## Supplied data
☆ ☆ ☆

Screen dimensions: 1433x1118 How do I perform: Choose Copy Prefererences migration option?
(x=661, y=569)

☆ ☆ ☆

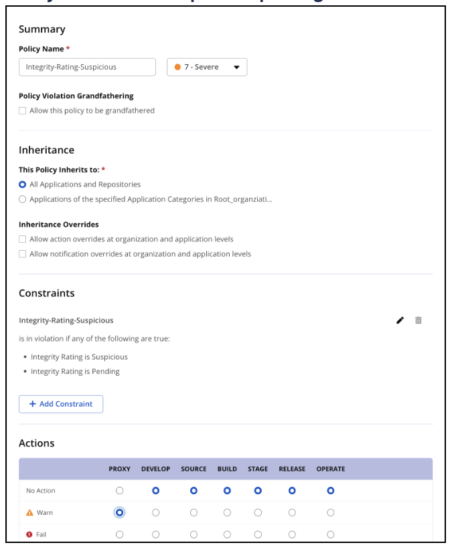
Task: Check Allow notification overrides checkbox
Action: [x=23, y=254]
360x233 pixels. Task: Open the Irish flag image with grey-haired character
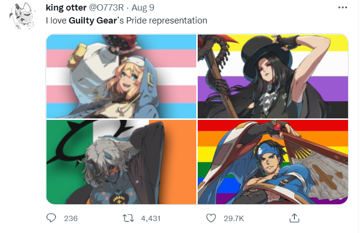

☆ ☆ ☆

## Exercise requirements
Render the material from the line with "Screen dimensions: 1433x1118" up to and including the line with "(x=661, y=569)" as a two-column CSV headed text and answer. Give one row per pairing, with each field quoted and line breaks replaced by spaces.

## Complete answer
text,answer
"Screen dimensions: 1433x1118 How do I perform: Choose Copy Prefererences migration option?","(x=661, y=569)"